SEJATINYA dalam politik tak ada
istilah biarlah berjalan seperti air yang mengalir di sungai. Pasalnya,
perubahan tak akan mengalir jika tak ada yang menggerakkan. Perubahan bukan
sekadar kata dan suara. Perlu ada tindakan nyata yang membuat air memancur
menyirami sekitarnya sehingga menjadi tumbuh dan berubah.
Pemilu tahun ini menjadi momen
penting bagi generasi muda Indonesia untuk bergerak dan tumbuh dalam politik,
mengubah sirkulasi politik dalam belantika politik Tanah Air. Bukan sirkulasi
elite politik baru yang masih korup malah hadir. Inilah saatnya seluruh
generasi politik muda Indonesia untuk unjuk peduli, unjuk bersih, dan unjuk
prestasi dalam politik untuk kebaikan publik.
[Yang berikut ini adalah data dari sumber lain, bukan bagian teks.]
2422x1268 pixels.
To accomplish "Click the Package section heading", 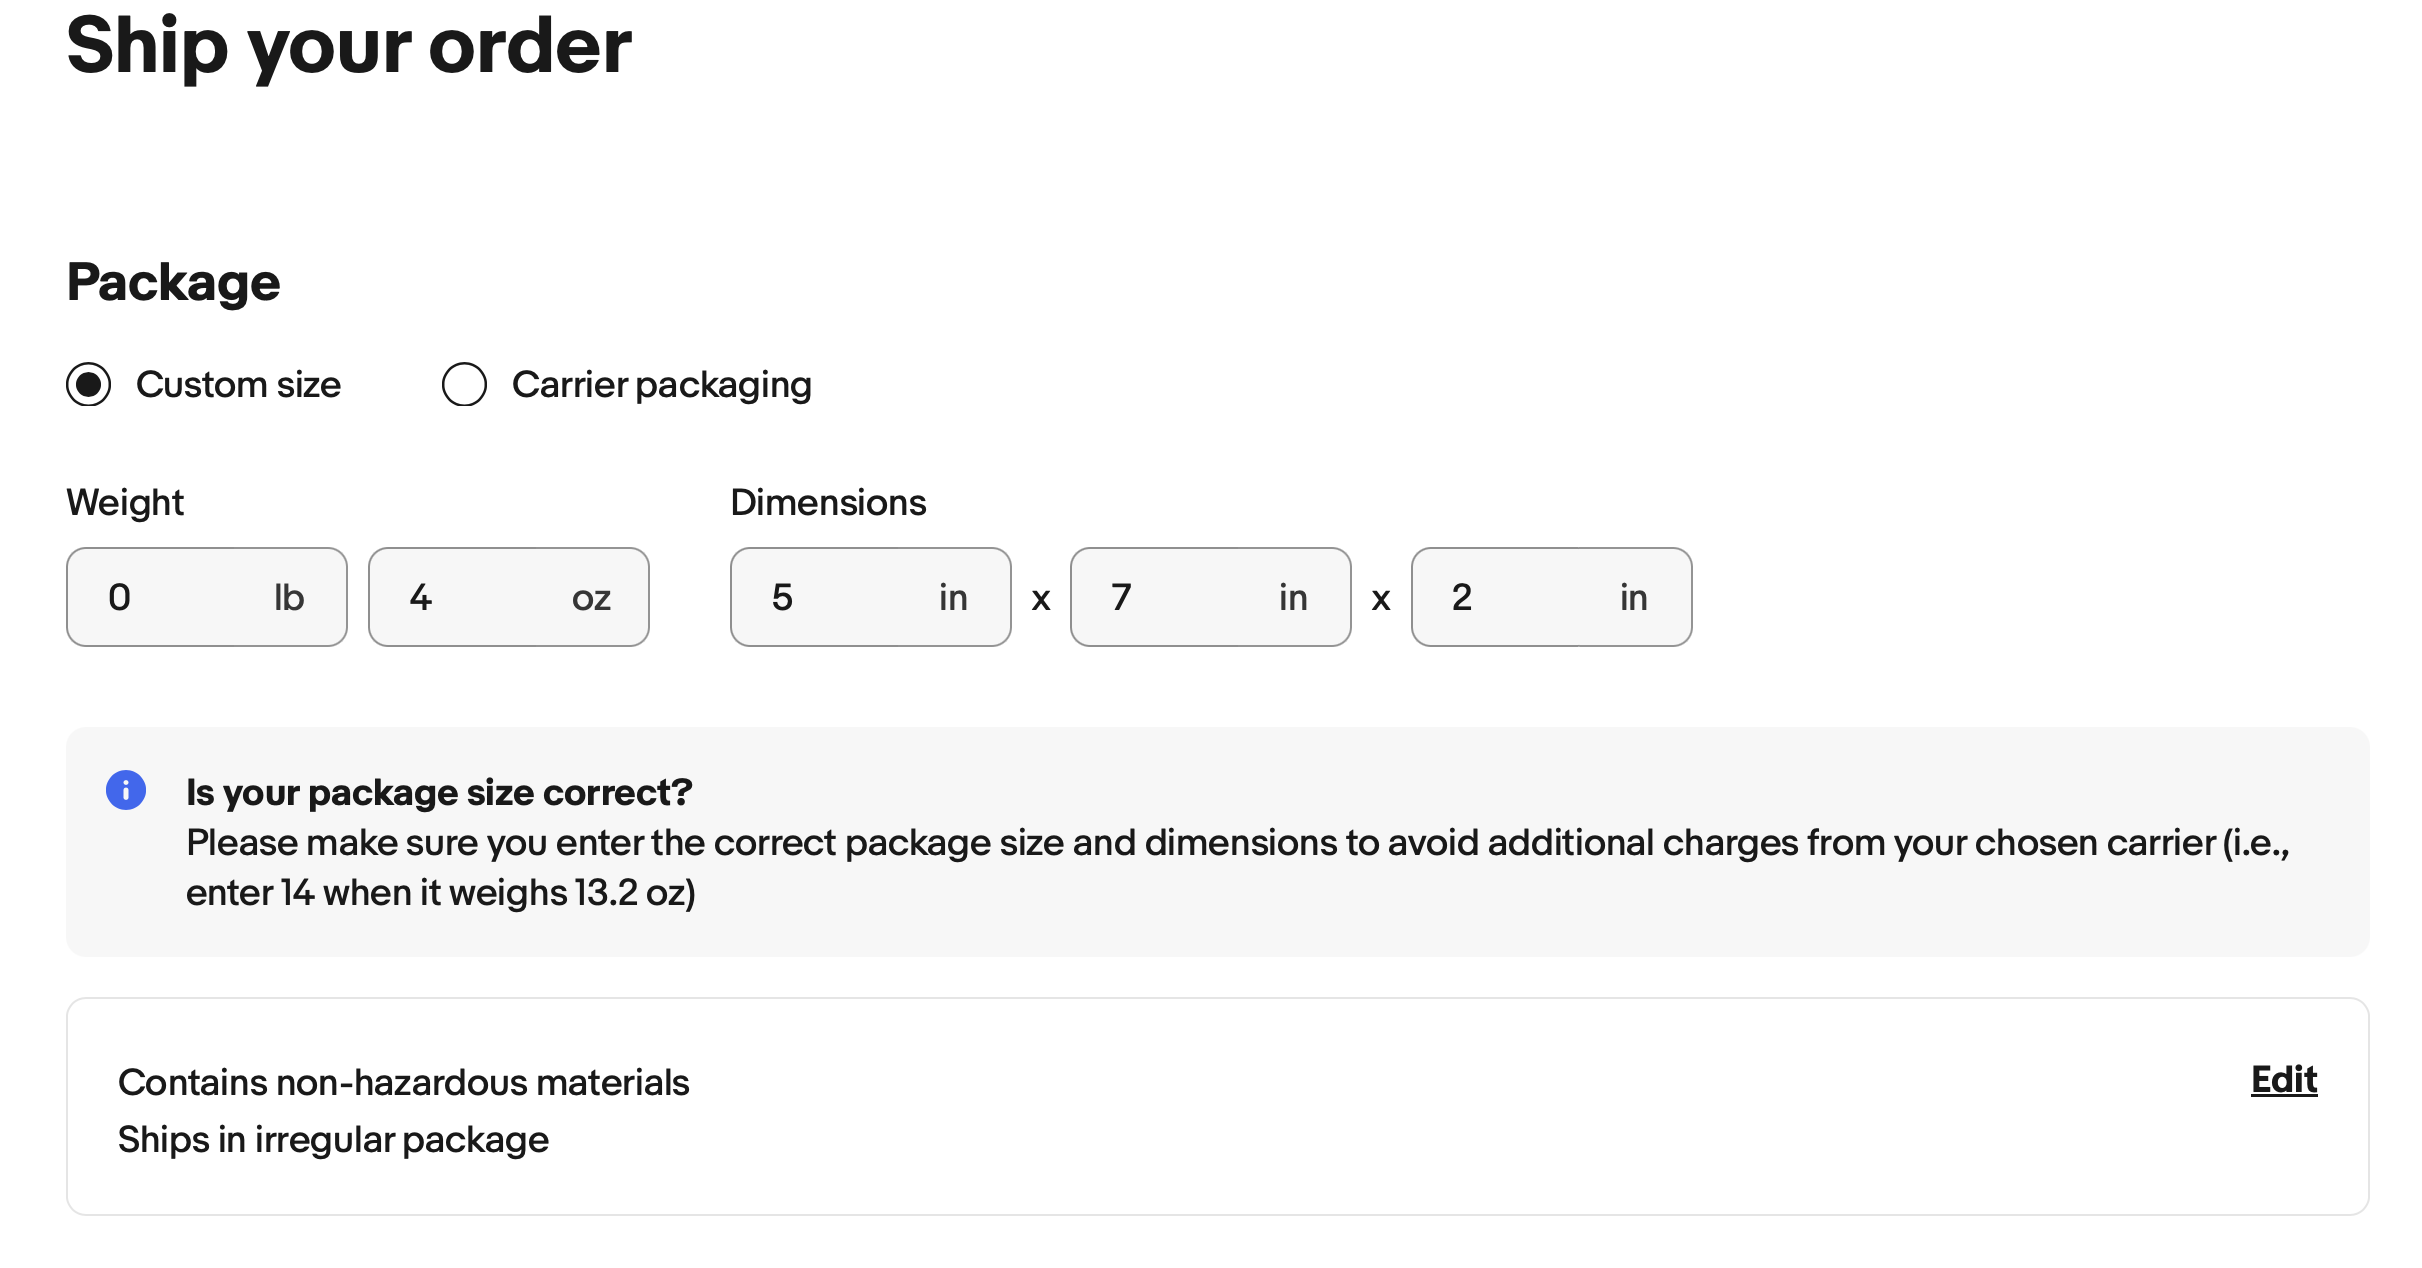I will point(173,283).
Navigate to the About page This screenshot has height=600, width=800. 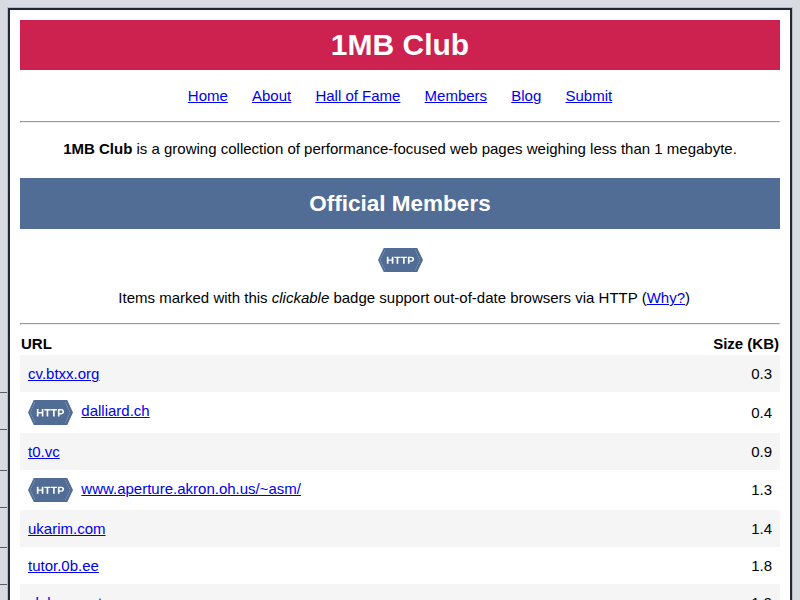tap(271, 96)
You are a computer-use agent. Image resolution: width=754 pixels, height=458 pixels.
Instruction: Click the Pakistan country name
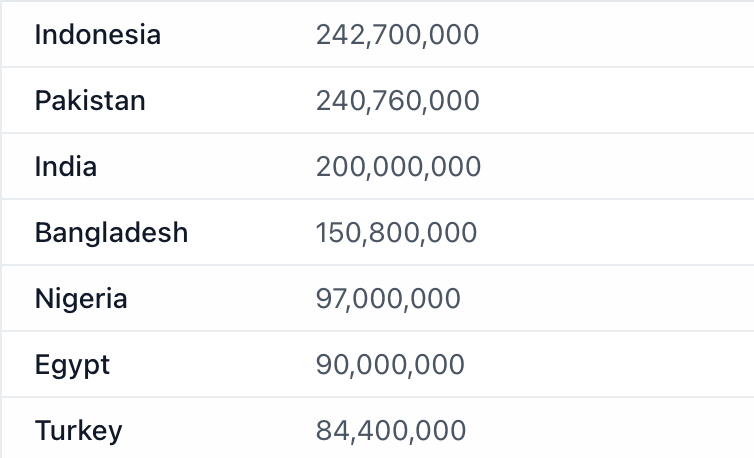[x=90, y=101]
Generasi politik hari ini mestinya
berani keluar dari kurungan yang lembap dan gelap. Berani bersuara dan
bergerak mengubah sistem kaderisasi partai politik yang lumut dan berkarat.
Bung Hatta pernah berkata, hanya negara totaliter yang suka mempertahankan
kepemimpinan orang tua.
Yang lama
Pemilu legislatif yang akan
diselenggarakan pada 9 April 2014 sepertinya menjadi pertarungan yang
menarik. Jika tak ada rintangan, ratusan ribu orang akan mencalonkan diri
menjadi anggota legislatif. Dari ratusan ribu calon legislator itu, harus
terpilih 560 anggota DPR yang berkualitas dan berintegritas. Begitu juga
dengan 77 DPD ataupun 2.137 DPRD provinsi serta 17.560 DPRD kabupaten/kota.
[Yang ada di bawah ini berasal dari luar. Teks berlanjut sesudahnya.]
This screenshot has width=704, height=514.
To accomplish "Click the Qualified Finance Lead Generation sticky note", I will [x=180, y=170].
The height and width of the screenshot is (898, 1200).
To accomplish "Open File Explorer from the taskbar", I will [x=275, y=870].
Hasil pemilu legislatif itu menentukan parpol mana yang bisa mengajukan calon
presiden/wakil presiden pada pemilu presiden-wakil presiden yang akan digelar
9 Juli 2014.
Walau sejumlah lembaga survei
telah meraba-raba partai politik mana yang paling besar dan paling kecil
persenannya, dan siapa figur pemimpin yang paling tinggi dan paling rendah
peringkatnya, sehebat apa pun metode prediksi akademis survei tersebut,
tetaplah kenyataan yang sebenar-benarnya belum terjadi, kita tinggal
menghitung hari, menunggu pemilu terjadi.
Persoalannya, regenerasi
kepemimpinan politik di Indonesia berjalan lambat. Buntu dan lesunya muncul
generasi baru politik Indonesia menjadi cermin seperti apa masa depan politik
Indonesia. Dalam kepemimpinan organisasi kemasyarakatan dan dalam tubuh
kepemimpinan organisasi politik, regenerasi kepemimpinan sepertinya tak
selalu diutamakan.
Lihatlah rata-rata elite
masyarakat atau elite politik lama yang masih bercokol dalam
organisasi-organisasi tersebut. Begitu pula dengan calon anggota legislatif
dan figur-figur yang digadang bakal memimpin Republik ini. Di samping itu,
juga masih mencoloknya kekuatan politik dinasti serta partai politik seolah
menjadi `hak milik' ketua umumnya. Itulah salah satu sebab kenapa regenerasi
politik di Republik ini lesu dan buntu.
Ironisnya, sebagian politikus
muda `terkurung' oleh hegemoni elite politik lama dalam merintis karier
politik. Beberapa politikus muda potensial seolah pasrah karena lingkaran
elite dalam tubuh partai politik dilingkari oleh orang-orang yang disukai dan
dianggap nyaman oleh pimpinan tertinggi partai politik saja. Mereka enggan
mempromosikan generasi baru yang bermutu sebagai penerus kepemimpinan dalam
tubuh partai politik. Dikhawatirkan, politik Indonesia bagai pohon tua yang
berlumut-lumut dan keropos.
Jadi, kehidupan politik tak akan
berkembang dan lesu gairah jika tak ada regenerasi politik, tak ada figur
baru dalam politik kepartaian. Yang muncul ialah figur tenar atas dasar
kepemimpinan dan keberhasilannya di tingkat daerah, bukan disebabkan faktor
didikan internal sebuah partai politik. Akibatnya, lahirlah politikus instan
sekadar bermodal kekuatan uang dan sekadar mengandalkan hubungan feodal dalam
persaudaraan struktural.
Yang baru
Namun, kini mulai tampak gejala
kebosanan terhadap figur-figur politik lama yang berkukuh terhadap jabatan
politik dalam sebuah partai politik. Namun, tetap saja terjadi hambatan
individual, struktural, dan kultural kaderisasi politik karena tak ada upaya
transformatif politik, dan minimnya rancangan strategis pengelolaan parpol
untuk memunculkan aktoraktor politik baru yang ber mutu.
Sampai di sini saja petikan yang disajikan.